Dukung 9 Perangkat Desa Klapagading Yang Dipecat, PPDI Banyumas Siap Maju Ke PTUN

BANYUMAS — Persatuan Perangkat Desa Indonesia (PPDI) Kabupaten Banyumas akan mengajukan gugatan ke Pengadilan Tata Usaha Negara (PTUN) sebagai bentuk dukungan terhadap sembilan perangkat Desa Klapagading Kulon, Kecamatan Wangon, yang diberhentikan tidak dengan hormat oleh Kepala Desa setempat.

Ketua PPDI Banyumas, Slamet Mubarok, menyatakan keputusan tersebut diambil karena menurut organisasi perangkat desa, proses pemberhentian terhadap sembilan perangkat itu tidak mengikuti aturan dan mekanisme administratif yang berlaku. Ia menilai pemberhentian tersebut mengandung unsur ketidakadilan yang patut diperjuangkan secara hukum.

Pemberhentian Perangkat Desa dan Proses Hukum

Slamet menjelaskan bahwa langkah pemberhentian yang dilakukan oleh Kepala Desa Klapagading Kulon tidak melalui tahapan yang semestinya menurut Perbup Pengelolaan Pemerintahan Desa, mulai dari pemberian surat peringatan hingga mekanisme administratif lainnya. Karena itu, mereka memutuskan untuk menempuh jalur hukum melalui PTUN guna menilai keabsahan keputusan tersebut.

Baca Juga :  Audensi Bersama Wakil Bupati, PPDI Kampar Sampaikan 3 Point Aspirasi Perangkat Desa

Hingga kini persoalan tersebut telah dibawa ke tingkat DPRD Kabupaten Banyumas. Pada audiensi siang tadi, DPRD mengundang berbagai pihak, termasuk PPDI Banyumas, PPDI Kecamatan Wangon, mantan perangkat desa yang dipecat, BPD Klapagading Kulon, serta perwakilan masyarakat desa. Namun kepala desa tidak hadir dalam pertemuan itu, yang kemudian mengundang kritik dari kuasa hukumnya.

Reaksi Kuasa Hukum dan DPRD

Kuasa hukum Kepala Desa Klapagading Kulon, H. Djoko Susanto, SH, menilai DPRD Kabupaten Banyumas bertindak tidak profesional dan terkesan memihak karena tidak menghadirkan kepala desa yang sah dalam audiensi. Ia menegaskan bahwa konflik pemerintahan desa ini masih dalam proses di Bareskrim Mabes Polri, sehingga tidak tepat jika dibawa ke ranah politik.
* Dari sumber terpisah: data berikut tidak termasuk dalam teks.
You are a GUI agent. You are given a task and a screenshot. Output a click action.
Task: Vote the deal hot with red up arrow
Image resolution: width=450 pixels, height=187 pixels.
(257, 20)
Djoko juga menyatakan bahwa jika sembilan perangkat yang diberhentikan tidak menerima keputusan tersebut, jalur yang benar adalah mengajukan gugatan ke PTUN, bukan melalui politik.

Baca Juga :  Penasehat PPDI Jawa Timur KH. Imam Mawardi Tegaskan Tanah Adat Untuk Kemakmuran Rakyat

Rekomendasi PPDI untuk Perangkat Desa

Slamet Mubarok menambahkan bahwa selama belum ada kepastian hukum dan putusan final, PPDI menyarankan sembilan perangkat desa yang diberhentikan tetap melaksanakan tugas pelayanan masyarakat di kantor desa, namun dengan batasan, yakni tidak diperkenankan menandatangani surat dinas atau nota kedinasan.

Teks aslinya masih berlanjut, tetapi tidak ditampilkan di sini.